I interviewed David McCartney – one of the officials reportedly let go – in July about two spills that took place earlier this summer, including one that went unreported to council until more than a month after the fact. “We screwed up,” was McCartney’s explanation at the time, recounting that after requesting a volume estimate on how much sewage had overflowed, various vacations and “one thing and another” led to the oversight.

Clearly, there were a lot of “screw ups” on staff’s part that contributed to the mess the city is currently wading in – nine more spills over the past decade have recently come to light, and late last week the city plead guilty to provincial charges related to the 2006 overflow.

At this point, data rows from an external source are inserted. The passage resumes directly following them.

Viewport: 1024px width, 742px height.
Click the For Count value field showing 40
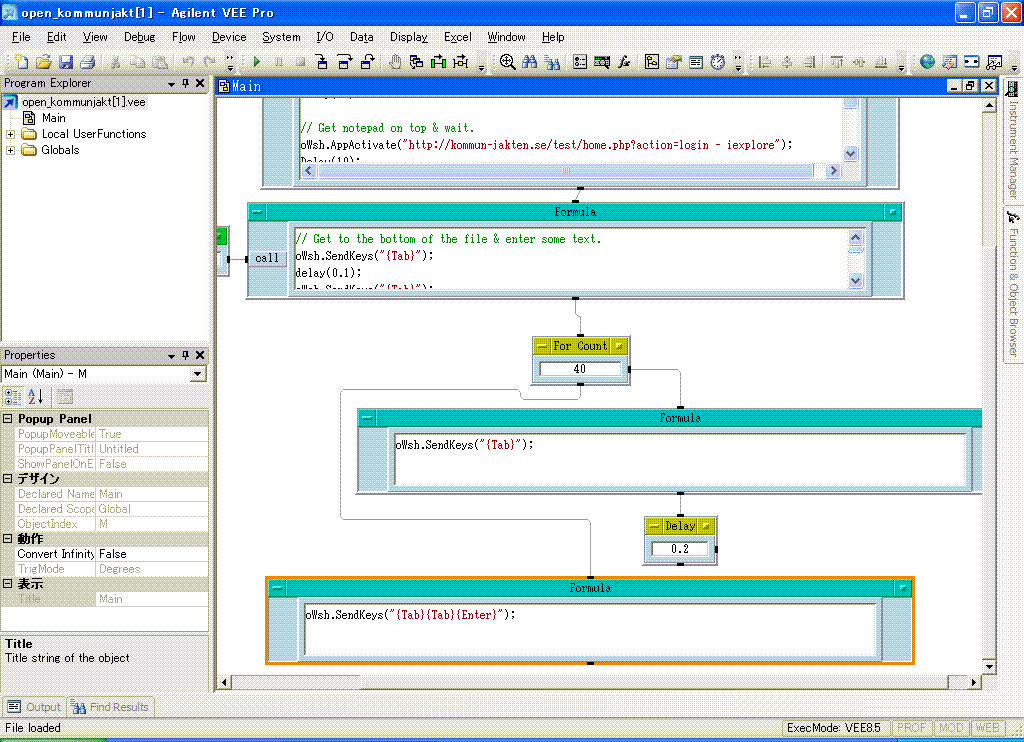point(580,369)

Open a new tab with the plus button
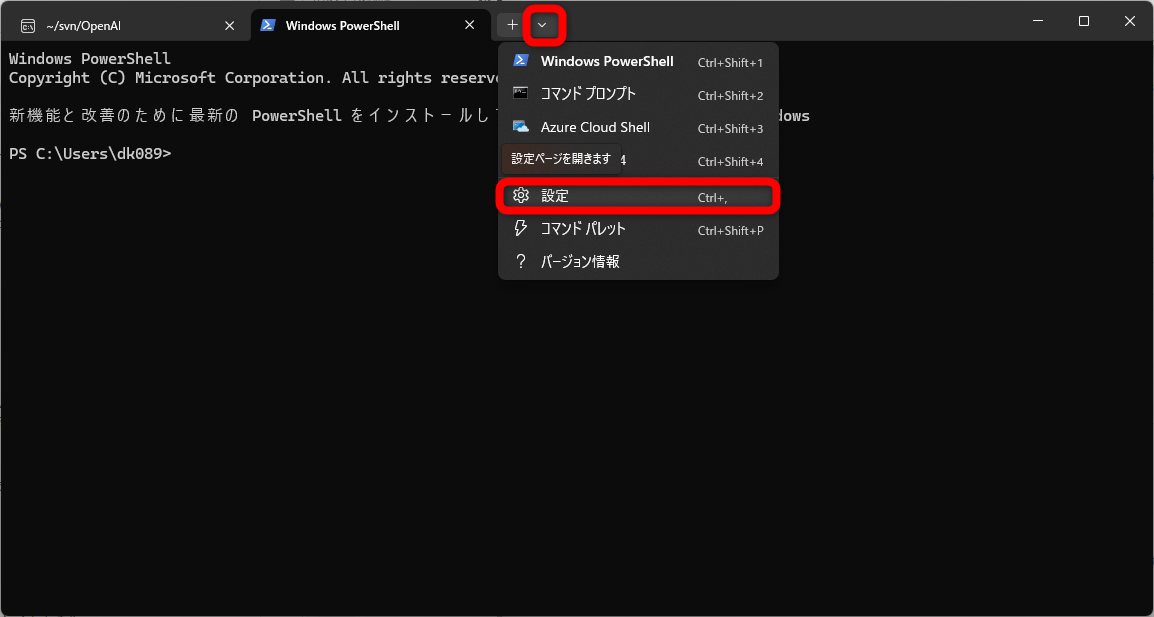511,24
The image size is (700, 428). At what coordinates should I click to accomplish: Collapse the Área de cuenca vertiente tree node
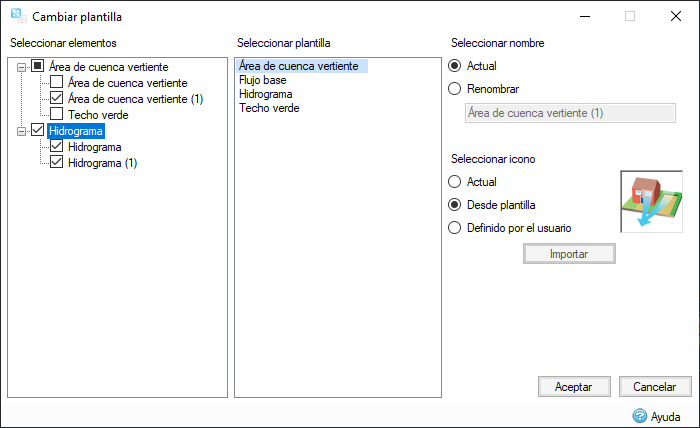pos(22,66)
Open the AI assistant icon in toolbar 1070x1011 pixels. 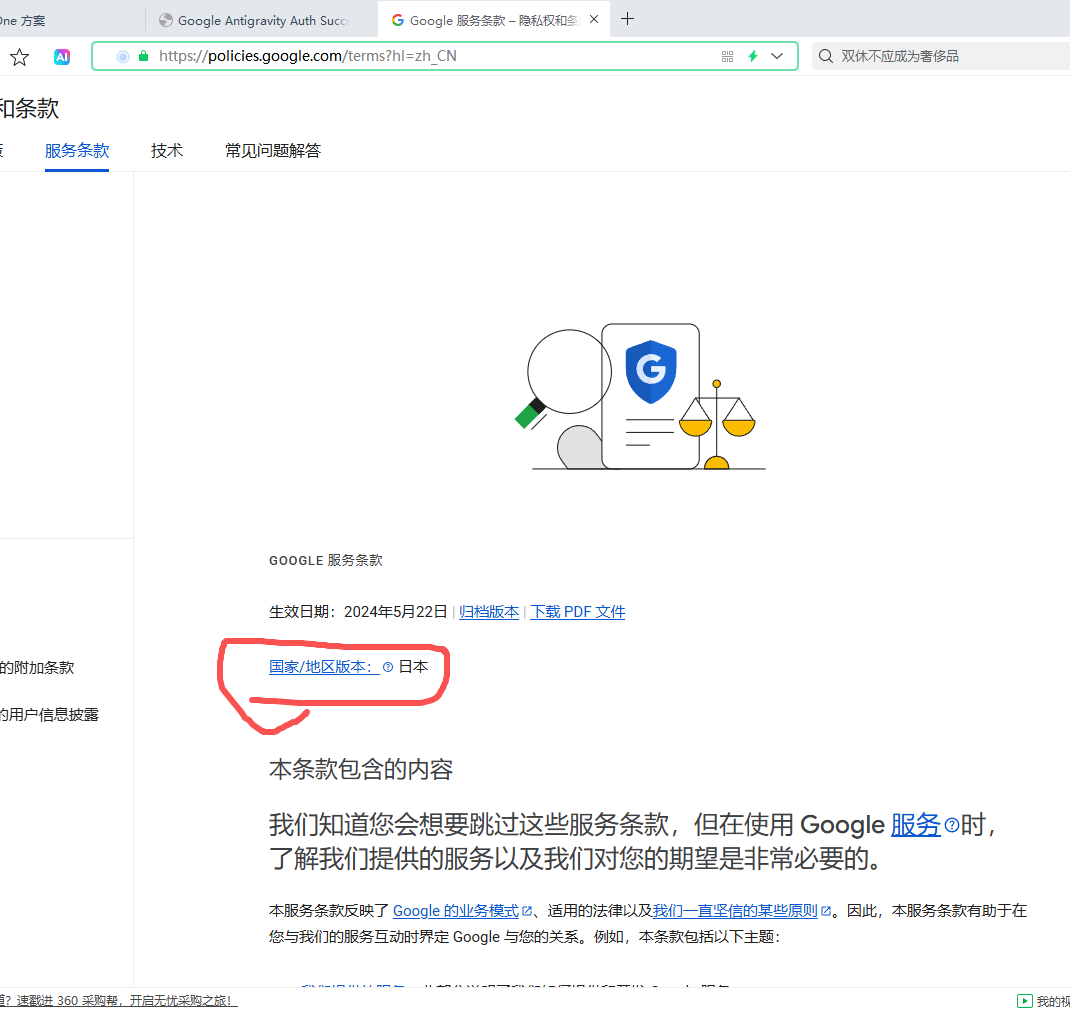[x=62, y=57]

But the city can’t stop there. Firing staffers who didn’t do their jobs – the most tangible action they could have taken – is fine for a first step, but it’s little more than a public appeasement Band-Aid if they’re made the scapegoats of a major infrastructure concern.

This is a systemic issue, in more than one way. Obviously the combined sewer system at the heart of the problem will be a pricey fix, and one the city will eventually have to deal with – hopefully in the near future. (The money being injected into the sewage issue by all three levels of government – $33 million from the feds, $35 million from provincial infrastructure cash and $32 million from the city – is heartening, and a step in a more long-term direction.)

However, it seems the city has also been perpetuating a cycle of poor management, unaccountability and sloppy practices for at least a decade when it comes to sewage overflows, embodied in their employee ranks.

Getting rid of the weak professional links in keeping Ottawa’s waterways clean – fine. But the city must also ensure that an overall staffing and management solution is on the agenda, to make sure the buck stops with these most recent dismissals and that another generation of city employees doesn’t make the same mistakes.